Prior to my study of Functional Medicine, I had read Dr. Lee's book, "What Your Doctor May Not Tell You about Menopause" and had begun using topical progesterone cream because the book said it was good for men, too. Dr. Kharrazian, the Functional Endocrinology instructor began the class with a discussion on topical progesterone cream. He began by telling the class; Dr. Lee's book used outdated information. I thought it was interesting and everyone was entitled to their opinion. Dr. Lee writes that the excess progesterone in your body will be broken down into different metabolites and flushed from the body. Dr. Lee fails to mention that topical progesterone is stored in body fat where it converts to estrogen and that estrogen stimulates fat production. As the minutes passed by, it became more apparent this was not merely an opinion as more and more peer-reviewed scientific literature was brought forth.

As Dr. Kharrazian detailed the physiological interactions, feedback loops and biochemistry, I began to realize why I was experiencing the problems I had. It was all attributed to my use of topical progesterone cream. This was an eye opener for me. The classes rocked my world. If my understanding of progesterone cream was so far off, how many other things was I missing in my practice? It didn't take long for me to have the way I was practicing challenged.

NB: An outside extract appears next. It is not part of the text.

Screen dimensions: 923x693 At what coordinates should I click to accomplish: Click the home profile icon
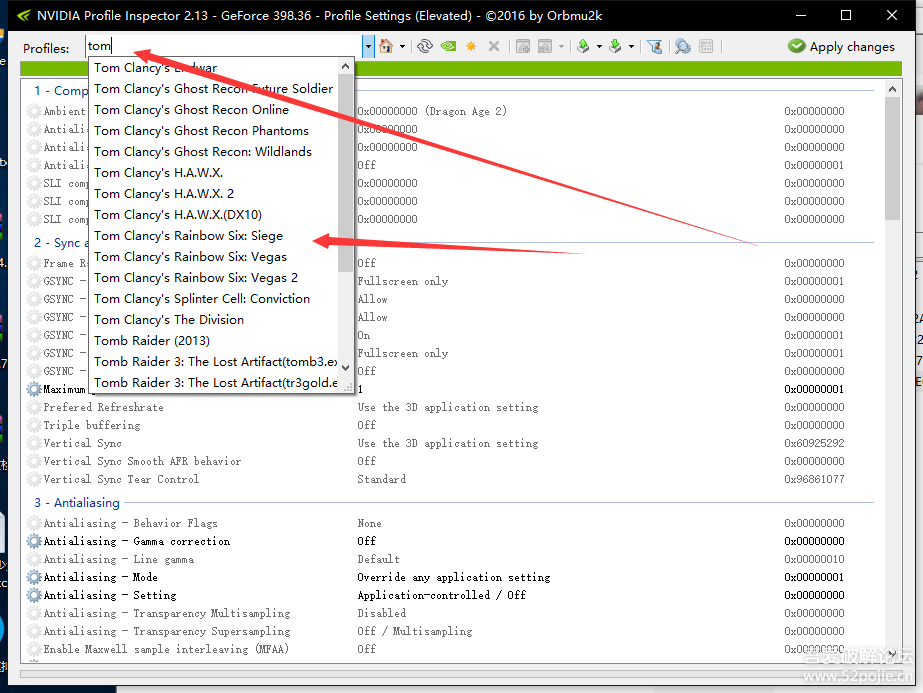click(x=386, y=47)
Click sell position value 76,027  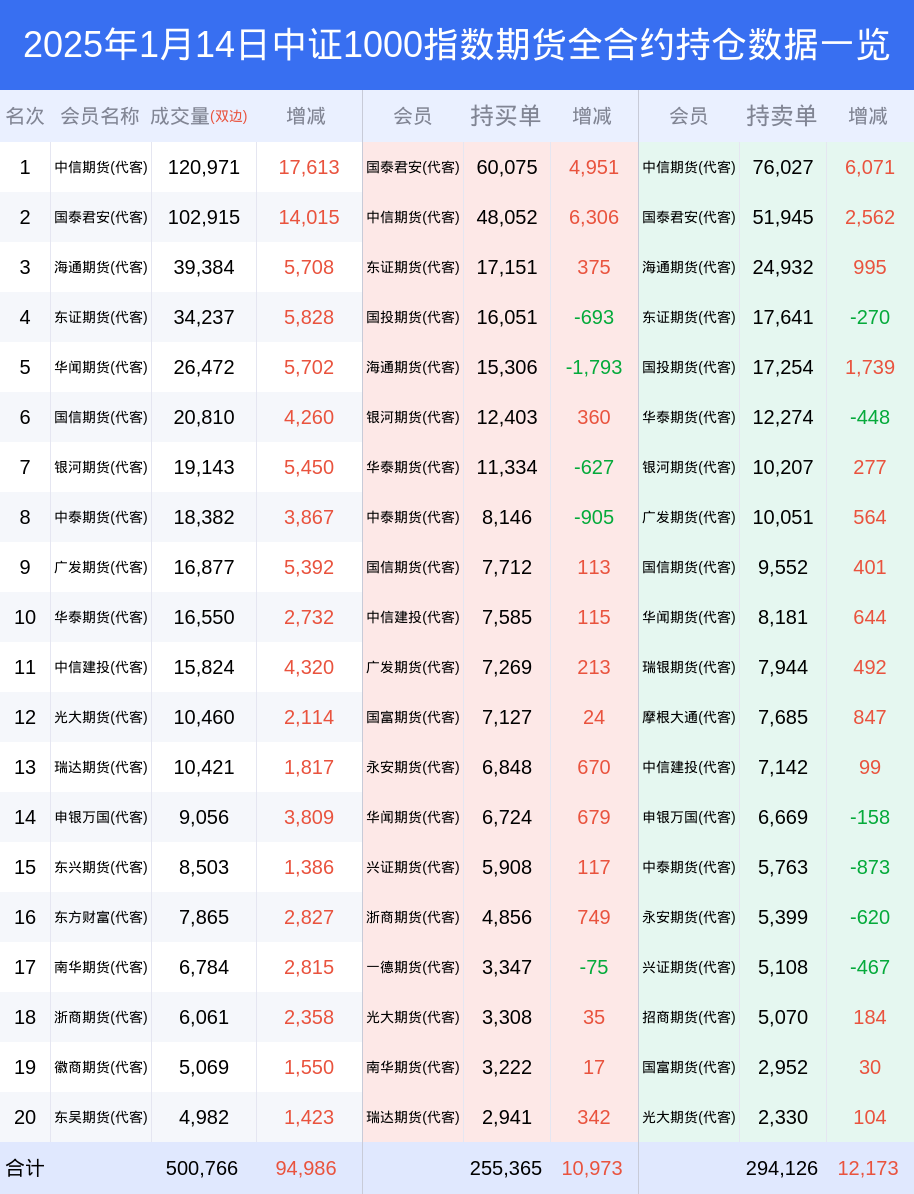[783, 168]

During my initial class with Dr. Kharrazian, there were a couple of Endocrinologists attending. It soon became obvious they were there to put this chiropractor (Dr. K) in his place for daring to teach Functional Endocrinology. After a brief exchange these Endocrinologists were diligently taking notes on the information being presented. Later in this class, Dr. Kharrazian recommended to avoid using iodine supplements for thyroid conditions. Several chiropractors began shouting about their combined experience in using iodine and how they didn't see it as a problem. The response was they needed to go back to their practices and order TPO antibody testing on their patients using iodine. Then he would discuss their concerns. Three years later, I attended a Functional Blood Chemistry class with these same chiropractors. When the subject of iodine use was broached, I turned to see their response. These same chiropractors were nodding in agreement.

Several years later I'm still working on the after effects of topical progesterone cream. When my body became saturated with Progesterone, it started competing with cortisol for receptor sites. This caused an elevation in my cortisol levels. While taking the progesterone I was a night owl. I was awake all night. Elevated cortisol will cause a person not to be able to go to sleep. I was experiencing all the symptoms and suffering of elevated cortisol, i.e., men will have low testosterone levels (the opposite for women); loss of short term memory; severe fatigue after meals (insulin resistance); develop food sensitivities from loss of the main immune cells of the gastrointestinal barrier; and I craved fat which is a sign of thyroid problems. It wasn't until I developed a better understanding Functional Endocrinology that I realized what I had done to my body. The frustrating part is as the fat cells are breaking down they are releasing the stored estrogen. This makes it a constant battle to maintain balance. In the past year I turned the corner, having lost thirty pounds and my energy and strength is returning. I had been doing a combination of yoga, Russian kettlebells, crossfit, weightlifting and cycling (30—60 miles on the Katy trail every weekend) five days a week during this ordeal. I'm slowly becoming desensitized to beef but then it can take a couple of years to lose the food sensitivities.

They say hind sight is 20/20. I wish I knew then what I know now. I am so thankful for being introduced to a science based means of restoring balance to my body. This has been an amazing evolution in my practice.